[[ RAW DATA, beginning ]]

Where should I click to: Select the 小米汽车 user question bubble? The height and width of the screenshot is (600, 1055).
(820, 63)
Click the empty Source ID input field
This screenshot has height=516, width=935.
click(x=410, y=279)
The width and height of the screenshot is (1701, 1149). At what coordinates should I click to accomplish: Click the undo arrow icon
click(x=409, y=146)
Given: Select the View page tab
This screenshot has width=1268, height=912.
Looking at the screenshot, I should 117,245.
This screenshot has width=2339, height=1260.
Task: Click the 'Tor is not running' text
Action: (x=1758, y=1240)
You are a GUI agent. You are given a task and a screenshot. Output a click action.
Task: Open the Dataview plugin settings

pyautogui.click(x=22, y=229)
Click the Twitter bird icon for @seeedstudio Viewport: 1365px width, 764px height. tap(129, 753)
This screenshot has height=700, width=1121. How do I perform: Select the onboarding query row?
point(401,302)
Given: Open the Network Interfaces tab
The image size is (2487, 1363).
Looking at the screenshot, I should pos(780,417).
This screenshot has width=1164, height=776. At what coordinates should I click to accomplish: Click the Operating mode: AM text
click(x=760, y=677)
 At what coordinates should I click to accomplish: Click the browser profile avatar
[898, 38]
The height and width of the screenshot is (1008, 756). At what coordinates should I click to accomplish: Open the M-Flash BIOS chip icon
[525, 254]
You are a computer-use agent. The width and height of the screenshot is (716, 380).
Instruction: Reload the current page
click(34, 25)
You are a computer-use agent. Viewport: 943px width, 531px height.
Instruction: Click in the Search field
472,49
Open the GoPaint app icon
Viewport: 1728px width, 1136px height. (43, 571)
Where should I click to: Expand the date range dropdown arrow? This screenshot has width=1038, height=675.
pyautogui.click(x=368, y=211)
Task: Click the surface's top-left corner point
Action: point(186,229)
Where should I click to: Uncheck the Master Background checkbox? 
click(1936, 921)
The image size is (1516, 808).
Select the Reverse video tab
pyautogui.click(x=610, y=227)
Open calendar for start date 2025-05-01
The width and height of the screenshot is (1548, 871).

[[ RAW DATA, end ]]

_WHAT IS EXPECTED:_ How many lines of these records include the word "agent"? Only the number should be written.

_TASK RESPONSE:_ 3